Instruções do exercício:
1. Segundo o texto sobre Ernest Tubb, em que ano ele entrou no “Grand Ole Opry”?
2. Com base no texto sobre Ernest Tubb, explique por que motivo lhe deram em Nashville a alcunha de “Texas Troubadour”.
3. Por favor, prolongue o texto sobre Ernest Tubb a partir da última frase apresentada.

Texto fornecido:

========================

Também vos confessei
que esses programas, de tão foleiros que na altura me pareciam ser, não fizeram
muito pelo meu gosto pela “Country Music”, bem pelo contrário…
Mas lembro-me
perfeitamente que, em quase todos eles, aparecia um tipo muito alto e muito
magro, sempre vestido de claro e com um grande chapéu à cowboy na
cabeça, que andava sempre aos saltos, sempre em movimento, sempre a dizer
graçolas que me pareciam não ter graça nenhuma, assim tipo um João Baião american
style. E, de vez em quando, cantava qualquer coisinha, que raramente
me encantava.
Vim a perceber,
também muito mais tarde, que se tratava de Ernest Tubb, uma das figuras
lendárias do “Grand Ole Opry” e de Nashville.
Ernest Tubb nasceu em
Crisp, no Texas, em 1914, e por isso em Nashville lhe puseram a alcunha de
“Texas Troubadour”, nome que veio a dar mais, tarde, à sua própria banda de
apoio.
Fortemente
influenciado por Jimmie Rogers, de quem já aqui vos falei, Tubb iniciou a sua
carreira musical em 1936 e andou por diversas rádios e diversos palcos de
diferentes cidades do Texas, até que, em 1941, obteve um enorme sucesso com
“Walking the Floor Over You”, uma canção precursora do chamado estilo
“honky-tonk” que lhe abriria as portas de Nashville e do “Grand Ole Opry”, onde
entrou em 1943 para nunca mais de lá sair. Era uma das figuras mais
carismáticas da cena da Música Country”, e veio a falecer em 1984, na sequência
de um enfizema pulmonar contraído dois anos antes.

========================

Linhas de dados:
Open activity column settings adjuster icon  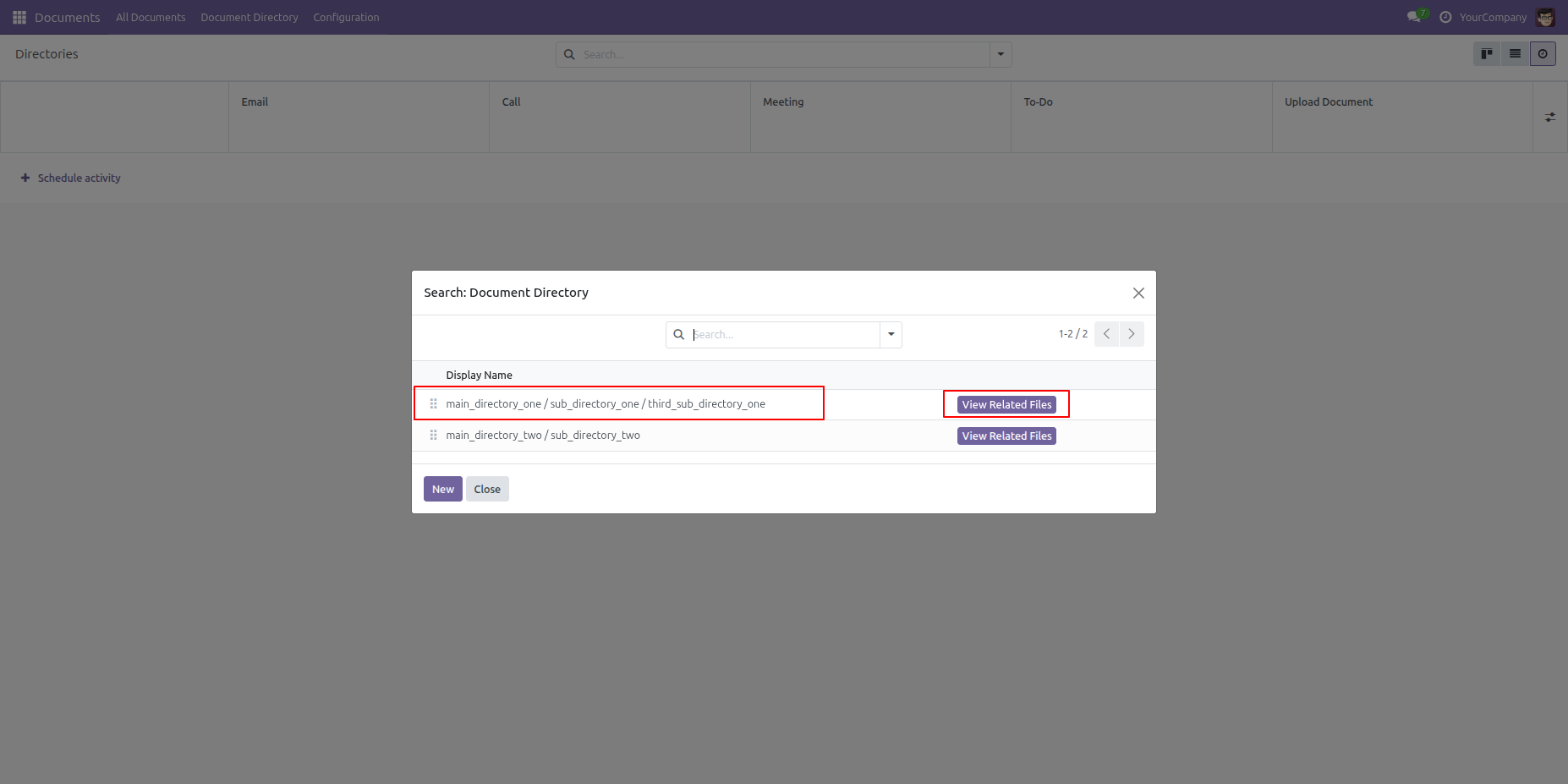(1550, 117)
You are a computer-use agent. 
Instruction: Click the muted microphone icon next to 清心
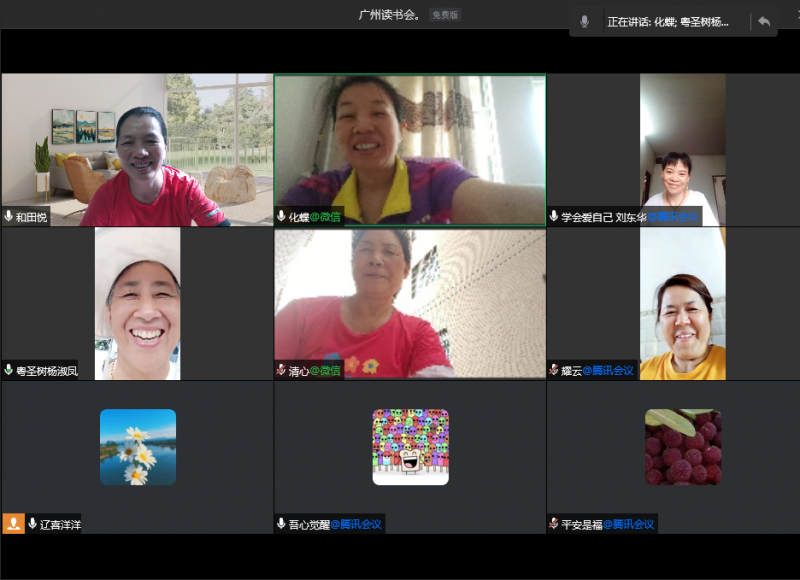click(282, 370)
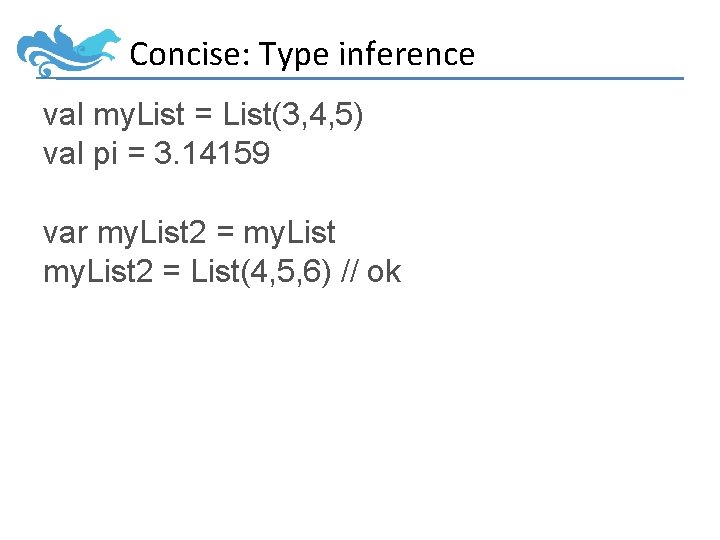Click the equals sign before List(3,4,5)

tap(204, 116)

========================

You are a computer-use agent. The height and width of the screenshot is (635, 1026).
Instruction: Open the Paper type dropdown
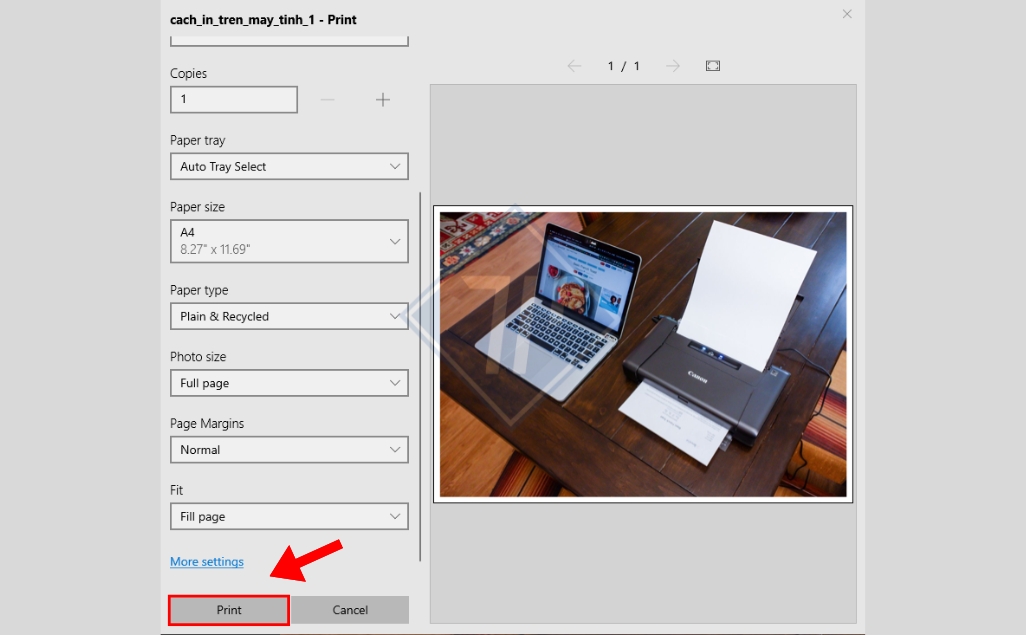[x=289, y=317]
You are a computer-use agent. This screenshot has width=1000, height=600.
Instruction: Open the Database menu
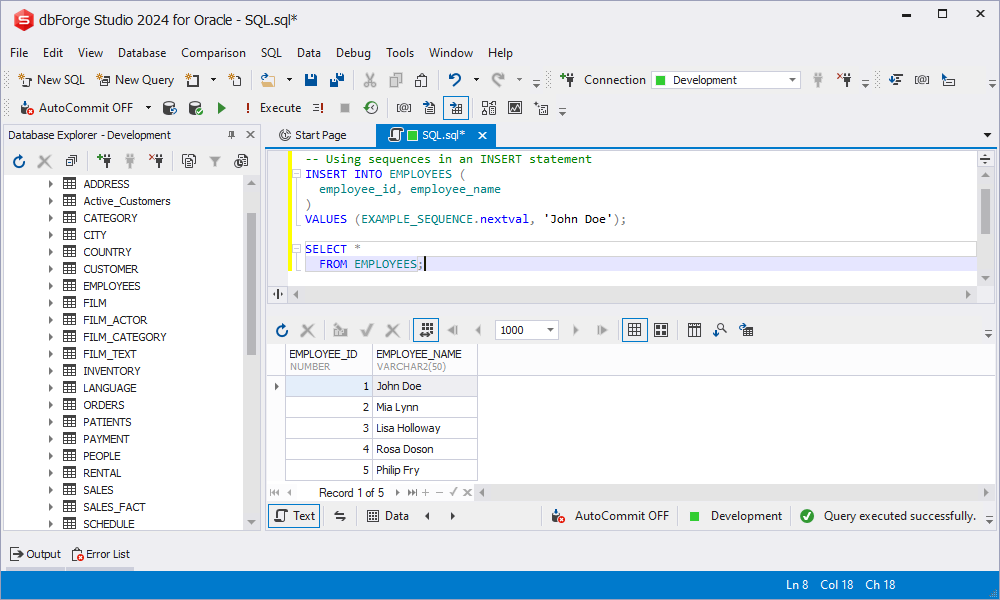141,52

========================

Respostas às tarefas:
1. Em 1943.

2. Deram-lhe essa alcunha porque nasceu em Crisp, no Texas, em 1914.

3.
Mas vamos ficar por
aqui, porque o meu objetivo de hoje não será acompanhar, com detalhe, a
carreira de Ernest Tubb, mas apenas falar-vos da sua célebre “record shop” e de
outros factos importantes na História da “Country Music”, que com ela estão
relacionados.
Ernest Tubb foi
visionário e em 1947, alguns anos depois de chegar a Nashville, abriu uma loja
de discos que teve a particularidade de ter sido a primeira a nível nacional a
dedicar-se, exclusivamente, à ”Country Music”, quando esta estava a levantar
voo mas ainda não era o fenómeno de massas que viria a ser uns anos depois.
Essa loja situou-se,
inicialmente, na 720 Commerce Street, uma rua paralela à Broadway, mas em 1951
foi transferida para o local onde ainda hoje se encontra, no 417 Broadway
Street.
E se a abertura dessa
loja já foi, por si só, muito importante para a “Country Music”, outro
acontecimento houve que se tornou tão ou mais importante para a sua História. É
que, aproveitando o sucesso do “Grand Ole Opry”, Ernest Tubb imaginou e passou
a emitir a partir da sua loja um novo programa musical dedicado à “Country”,
com a particularidade de ser emitido também aos sábados à noite, logo após o
final da emissão do “Opry”. E ainda com uma outra característica… É que muitos
dos artistas que nessa noite atuavam no “Opry”, sobretudo os mais novos e menos
conhecidos, atravessavam a rua a correr e iam para a “Record Shop” do Ernest
Tubb, onde eram acolhidos com carinho, benevolência e com direito a maior tempo
de antena. Se na “Opry” se limitavam a cantar uma ou, no limite, duas músicas,
aqui era-lhes concedido bastante mais tempo.
Esse programa
chamou-se “Midnite Jamboree” e durou quase até hoje (já vão perceber o porquê
do “quase”…), sendo apenas superado pelo “Opry” como o programa de rádio mais
antigo dedicado ao seu género musical nos Estados Unidos. Entre 1947 e
1976 foi emitido diretamente das próprias instalações da ”Record Shop”, mas a
partir daí transferiu-se para mais perto das novas instalações do “Grand Ole
Opry”, mas sempre com entradas gratuitas. Compreende-se porquê: se os artistas
saiam de um a correr para entrarem no outro, eles teriam de se encontrar a uma
curta distância um do outro.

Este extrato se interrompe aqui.